(Beginning of THE INPUT)
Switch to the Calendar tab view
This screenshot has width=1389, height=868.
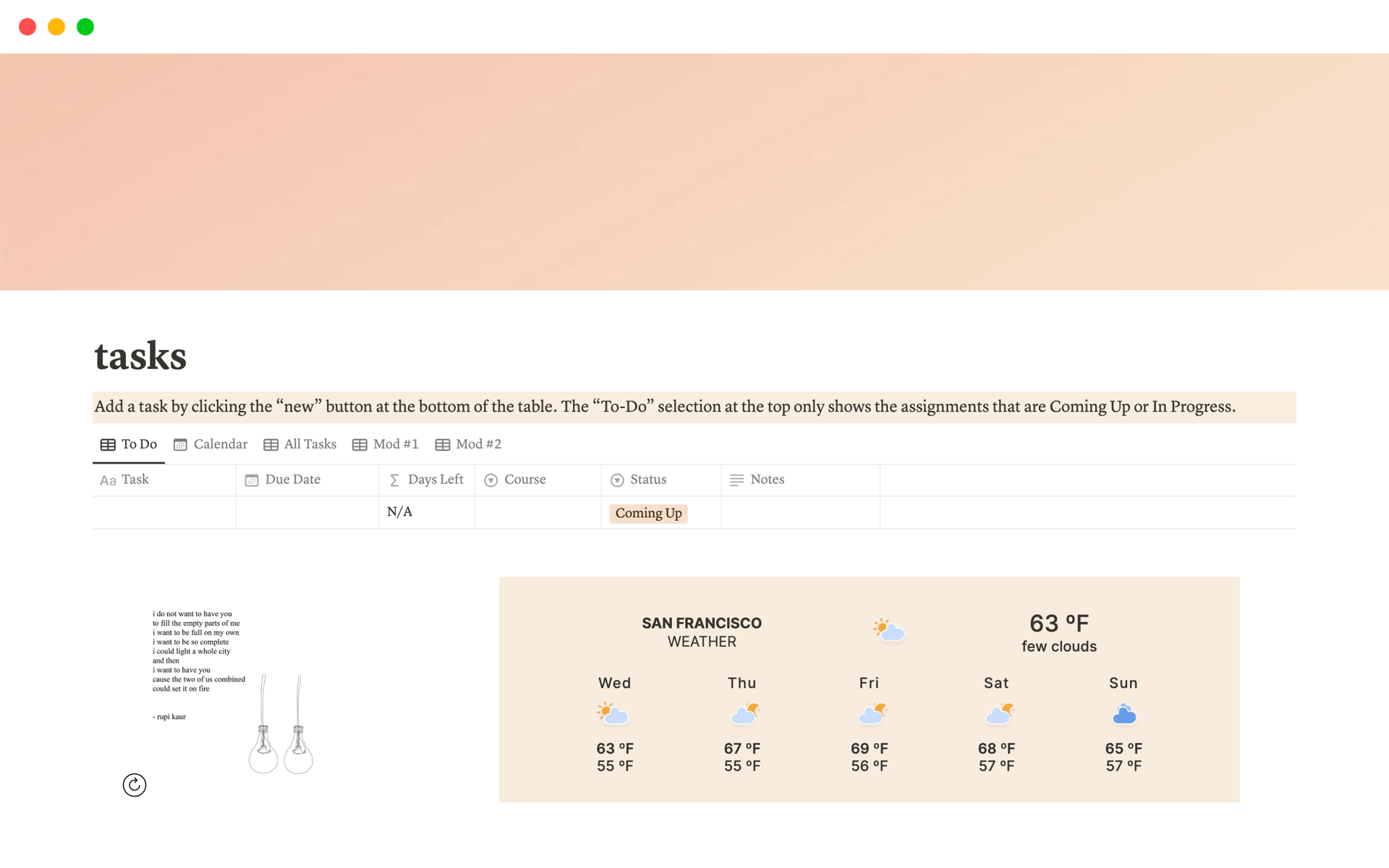coord(210,445)
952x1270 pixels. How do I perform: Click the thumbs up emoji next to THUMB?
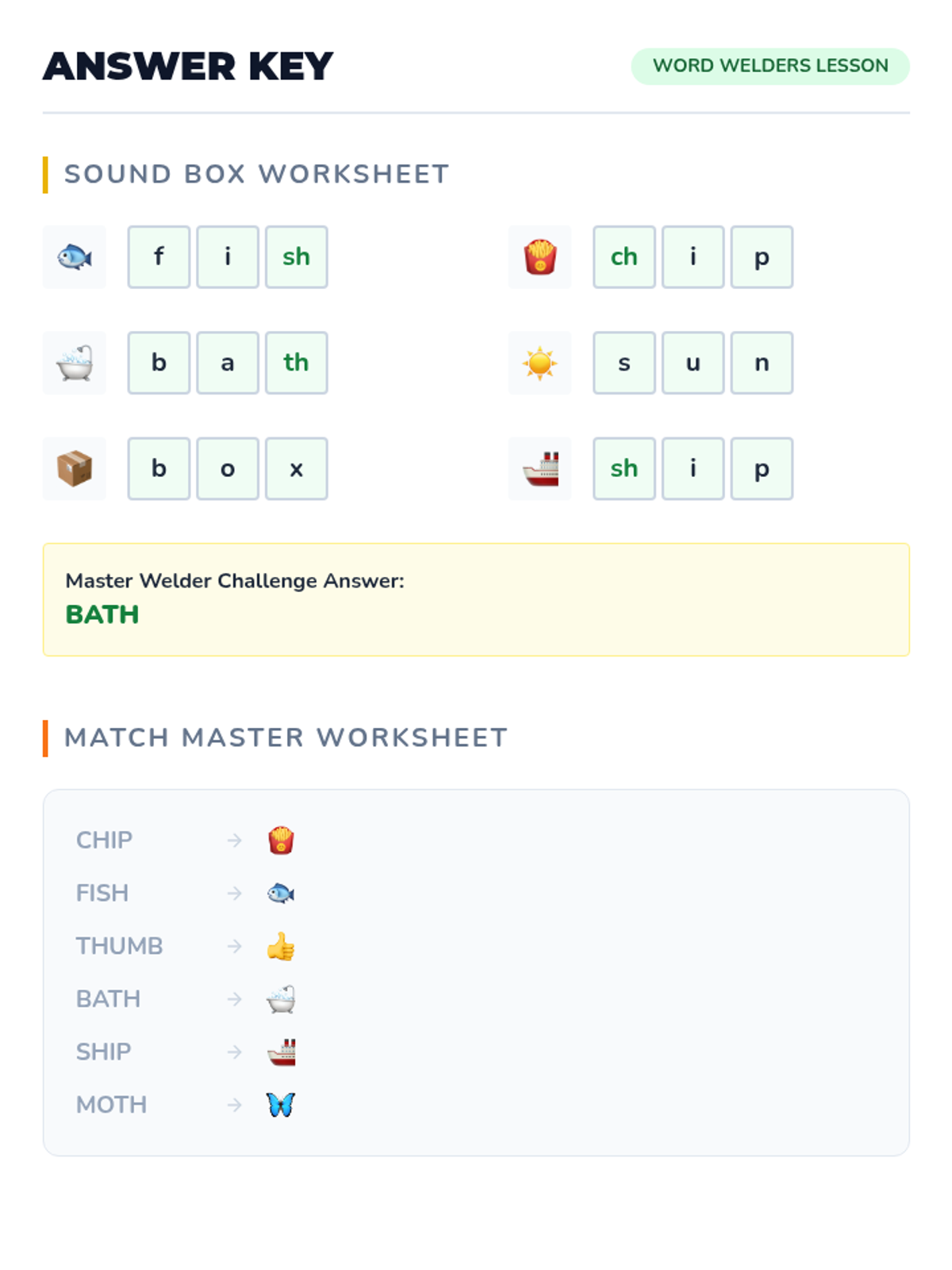(281, 946)
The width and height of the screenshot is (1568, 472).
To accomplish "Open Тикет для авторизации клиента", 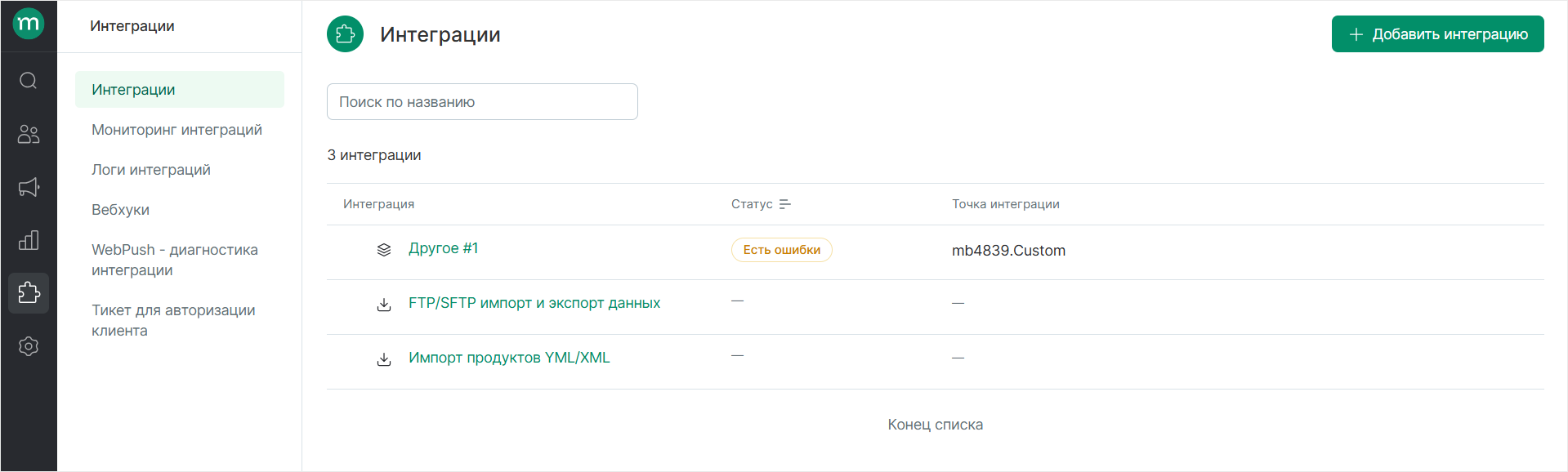I will point(173,320).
(End of THE INPUT)
- **THE TASK**:
Exactly as they appear, print the lines of the listing above from its first line through the line that contains "The width and", minus the pictures.

- **ANSWER AREA**:
Switch to the Calendar tab view
This screenshot has width=1389, height=868.
coord(210,445)
952x1270 pixels. How do I perform: Click the thumbs up emoji next to THUMB?
(281, 946)
The width and height of the screenshot is (1568, 472).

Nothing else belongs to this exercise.